▶ **Your goal**:
From the entries below, write out exactly the lines between the line holding "Where should I" and the line holding "The height and", inclusive, excluding any pictures.

▶ **Record set**:
====

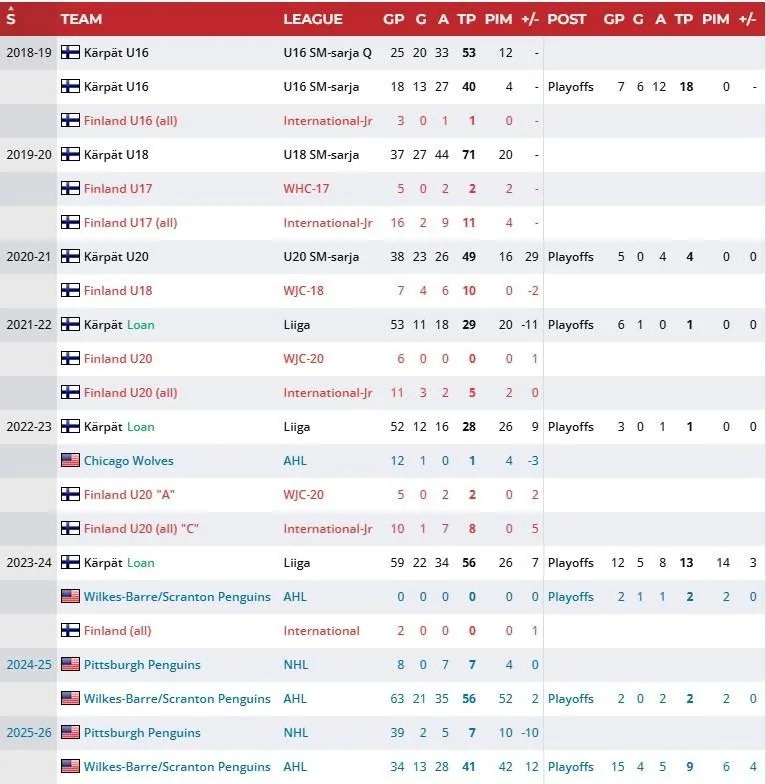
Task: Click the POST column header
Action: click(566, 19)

====

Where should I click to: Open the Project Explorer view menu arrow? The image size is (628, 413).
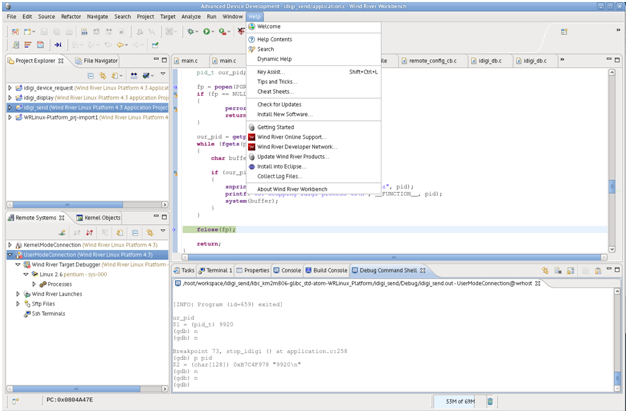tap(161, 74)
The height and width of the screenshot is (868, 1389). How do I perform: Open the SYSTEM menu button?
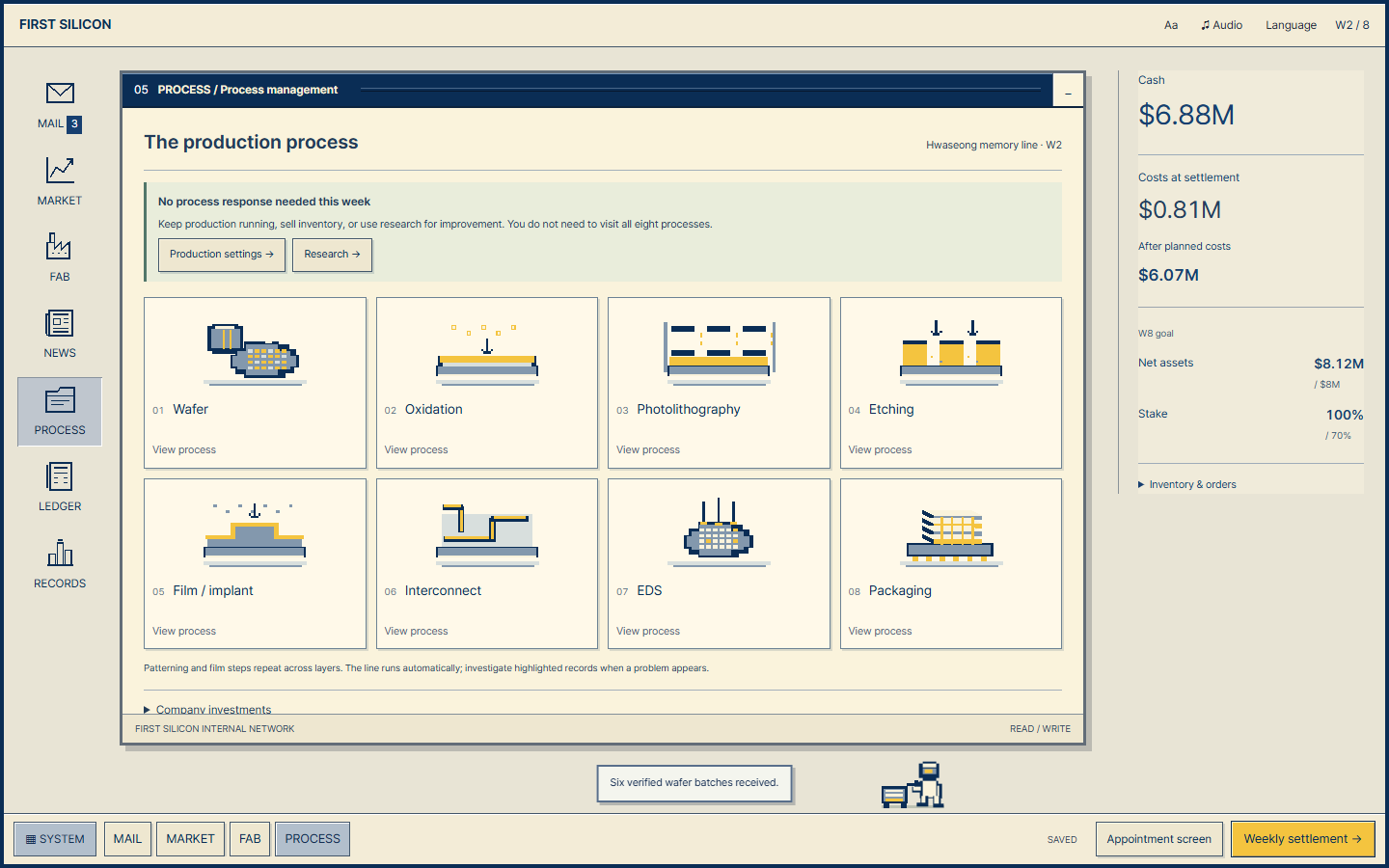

====

▶ **Result for this task**:
Where should I click to: Open the Project Explorer view menu arrow? The image size is (628, 413).
tap(161, 74)
The height and width of the screenshot is (868, 1389). How do I perform: Open the SYSTEM menu button?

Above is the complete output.